Some obvious enhancements to this method would be to create one (local) flag variable per thread, and have each thread update the global flag variable once per kernel, rather than on every modification. This would result in at most one global write per thread per kernel. Another approach would be to keep one flag variable per block in shared memory, and have all threads simply update that variable. At the completion of the block, one write is made to global memory (if necessary) to update the global flag.
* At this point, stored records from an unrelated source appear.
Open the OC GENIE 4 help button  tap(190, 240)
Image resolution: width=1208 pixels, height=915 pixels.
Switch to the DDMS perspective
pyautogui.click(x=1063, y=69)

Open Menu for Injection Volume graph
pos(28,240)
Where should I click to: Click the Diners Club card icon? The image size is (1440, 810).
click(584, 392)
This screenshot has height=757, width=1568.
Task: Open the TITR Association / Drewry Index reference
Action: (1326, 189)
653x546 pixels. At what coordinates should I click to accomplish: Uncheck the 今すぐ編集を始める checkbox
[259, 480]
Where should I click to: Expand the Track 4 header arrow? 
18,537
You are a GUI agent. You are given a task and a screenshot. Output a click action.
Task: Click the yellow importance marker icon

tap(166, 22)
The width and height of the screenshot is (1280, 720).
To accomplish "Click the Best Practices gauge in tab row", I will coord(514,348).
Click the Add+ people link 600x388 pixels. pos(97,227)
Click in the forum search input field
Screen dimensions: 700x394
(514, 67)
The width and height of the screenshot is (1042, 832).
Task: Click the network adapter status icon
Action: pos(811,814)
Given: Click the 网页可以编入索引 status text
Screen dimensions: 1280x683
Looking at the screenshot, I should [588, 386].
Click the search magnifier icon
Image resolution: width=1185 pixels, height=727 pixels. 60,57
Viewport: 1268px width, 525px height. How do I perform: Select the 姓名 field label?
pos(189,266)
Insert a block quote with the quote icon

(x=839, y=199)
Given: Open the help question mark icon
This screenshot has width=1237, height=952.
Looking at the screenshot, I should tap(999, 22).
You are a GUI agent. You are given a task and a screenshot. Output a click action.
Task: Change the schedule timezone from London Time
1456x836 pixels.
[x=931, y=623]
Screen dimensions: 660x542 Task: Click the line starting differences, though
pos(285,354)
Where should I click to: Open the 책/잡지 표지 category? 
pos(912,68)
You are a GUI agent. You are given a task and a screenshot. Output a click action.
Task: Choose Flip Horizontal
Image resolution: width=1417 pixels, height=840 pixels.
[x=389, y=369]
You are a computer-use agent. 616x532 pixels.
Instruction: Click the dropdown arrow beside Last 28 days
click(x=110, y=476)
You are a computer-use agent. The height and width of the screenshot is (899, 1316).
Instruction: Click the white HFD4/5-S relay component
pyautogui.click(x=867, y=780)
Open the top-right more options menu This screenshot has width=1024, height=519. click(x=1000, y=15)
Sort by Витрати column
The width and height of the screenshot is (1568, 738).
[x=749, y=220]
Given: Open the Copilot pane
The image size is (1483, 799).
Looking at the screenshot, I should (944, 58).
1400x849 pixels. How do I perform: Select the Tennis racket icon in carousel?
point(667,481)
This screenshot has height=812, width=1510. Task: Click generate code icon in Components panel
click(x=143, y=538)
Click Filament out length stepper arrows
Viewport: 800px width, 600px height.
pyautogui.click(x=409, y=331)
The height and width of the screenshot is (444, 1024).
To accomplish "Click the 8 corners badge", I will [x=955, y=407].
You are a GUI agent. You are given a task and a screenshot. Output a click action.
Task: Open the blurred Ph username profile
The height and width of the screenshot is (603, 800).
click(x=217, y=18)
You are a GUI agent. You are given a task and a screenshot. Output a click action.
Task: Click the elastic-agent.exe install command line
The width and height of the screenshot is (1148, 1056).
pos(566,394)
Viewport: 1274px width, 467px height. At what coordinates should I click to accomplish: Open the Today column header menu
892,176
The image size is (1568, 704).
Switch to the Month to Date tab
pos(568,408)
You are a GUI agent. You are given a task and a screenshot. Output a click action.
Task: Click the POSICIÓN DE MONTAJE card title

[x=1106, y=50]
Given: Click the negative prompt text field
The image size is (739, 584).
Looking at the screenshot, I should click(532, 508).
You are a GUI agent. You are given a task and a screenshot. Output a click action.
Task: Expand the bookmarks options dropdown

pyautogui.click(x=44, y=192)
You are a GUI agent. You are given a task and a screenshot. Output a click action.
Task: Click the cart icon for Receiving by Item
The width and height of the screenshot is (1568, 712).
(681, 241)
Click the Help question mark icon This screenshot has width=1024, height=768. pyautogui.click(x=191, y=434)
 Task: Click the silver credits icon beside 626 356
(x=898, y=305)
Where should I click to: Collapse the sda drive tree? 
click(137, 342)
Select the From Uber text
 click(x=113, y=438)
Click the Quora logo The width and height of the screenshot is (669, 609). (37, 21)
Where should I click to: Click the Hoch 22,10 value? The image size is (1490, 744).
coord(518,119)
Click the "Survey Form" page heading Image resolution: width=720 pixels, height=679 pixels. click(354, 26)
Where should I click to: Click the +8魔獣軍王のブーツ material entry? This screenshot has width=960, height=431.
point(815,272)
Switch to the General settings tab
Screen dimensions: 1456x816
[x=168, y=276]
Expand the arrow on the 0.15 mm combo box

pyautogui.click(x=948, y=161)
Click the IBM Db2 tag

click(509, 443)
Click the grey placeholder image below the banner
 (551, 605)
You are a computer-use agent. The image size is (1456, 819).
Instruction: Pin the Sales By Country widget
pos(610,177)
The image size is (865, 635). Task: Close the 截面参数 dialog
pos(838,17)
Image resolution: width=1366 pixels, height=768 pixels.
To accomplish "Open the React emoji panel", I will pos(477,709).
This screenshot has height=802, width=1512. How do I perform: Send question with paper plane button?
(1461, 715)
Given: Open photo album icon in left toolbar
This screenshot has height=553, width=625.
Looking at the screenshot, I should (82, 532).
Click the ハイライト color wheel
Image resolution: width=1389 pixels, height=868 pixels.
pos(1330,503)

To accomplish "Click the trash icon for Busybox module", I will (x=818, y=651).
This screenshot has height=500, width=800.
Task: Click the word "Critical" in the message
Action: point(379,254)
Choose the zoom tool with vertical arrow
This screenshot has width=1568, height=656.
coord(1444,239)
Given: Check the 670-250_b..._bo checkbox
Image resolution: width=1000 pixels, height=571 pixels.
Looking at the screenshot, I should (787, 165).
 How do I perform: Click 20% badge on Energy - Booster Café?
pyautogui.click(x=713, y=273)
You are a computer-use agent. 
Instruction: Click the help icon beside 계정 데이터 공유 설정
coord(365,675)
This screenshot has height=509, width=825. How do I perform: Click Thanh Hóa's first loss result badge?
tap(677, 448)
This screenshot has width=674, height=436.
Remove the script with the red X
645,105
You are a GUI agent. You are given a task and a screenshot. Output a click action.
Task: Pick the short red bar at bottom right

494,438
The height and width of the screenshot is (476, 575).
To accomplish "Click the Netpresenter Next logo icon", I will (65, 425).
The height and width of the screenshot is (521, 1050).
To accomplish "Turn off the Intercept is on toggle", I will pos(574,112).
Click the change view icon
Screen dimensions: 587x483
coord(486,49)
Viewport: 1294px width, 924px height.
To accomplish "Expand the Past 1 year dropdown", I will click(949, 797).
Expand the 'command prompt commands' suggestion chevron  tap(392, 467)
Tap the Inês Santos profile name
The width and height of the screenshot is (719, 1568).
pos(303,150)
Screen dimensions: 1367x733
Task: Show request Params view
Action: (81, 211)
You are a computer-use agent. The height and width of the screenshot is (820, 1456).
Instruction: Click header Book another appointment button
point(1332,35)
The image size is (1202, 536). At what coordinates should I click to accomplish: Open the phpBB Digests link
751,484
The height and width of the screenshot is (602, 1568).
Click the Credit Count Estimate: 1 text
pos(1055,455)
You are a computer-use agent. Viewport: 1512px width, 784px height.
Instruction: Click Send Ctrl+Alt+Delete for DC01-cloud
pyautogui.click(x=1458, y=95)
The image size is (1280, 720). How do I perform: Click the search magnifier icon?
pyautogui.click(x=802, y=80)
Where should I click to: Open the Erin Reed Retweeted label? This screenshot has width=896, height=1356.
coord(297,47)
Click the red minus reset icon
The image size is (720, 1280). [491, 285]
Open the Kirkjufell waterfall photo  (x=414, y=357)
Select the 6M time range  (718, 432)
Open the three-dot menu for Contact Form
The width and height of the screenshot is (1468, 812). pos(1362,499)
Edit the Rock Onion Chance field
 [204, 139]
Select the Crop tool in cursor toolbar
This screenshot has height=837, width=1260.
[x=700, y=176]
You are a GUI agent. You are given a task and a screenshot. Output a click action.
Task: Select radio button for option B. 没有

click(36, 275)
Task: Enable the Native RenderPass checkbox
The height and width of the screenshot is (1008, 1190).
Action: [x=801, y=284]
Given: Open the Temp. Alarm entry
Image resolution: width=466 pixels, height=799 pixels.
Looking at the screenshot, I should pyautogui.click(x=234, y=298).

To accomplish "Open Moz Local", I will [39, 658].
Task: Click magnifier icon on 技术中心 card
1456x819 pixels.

We don't need to resort to complicated reductions in this case, because there is only one boolean result for the entire kernel, and we can tolerate multiple threads writing to either a shared or global variable, as long as all threads are writing the same value.
I can't see any reason to use atomics, or how it would benefit anything.
A reduction kernel seems like overkill, at least compared to one of the optimized approaches (e.g. a shared flag per block). And it would have the drawbacks you mention, such as the fact that anything less than a CRC or similarly complicated computation might alias two different matrix results as "the same".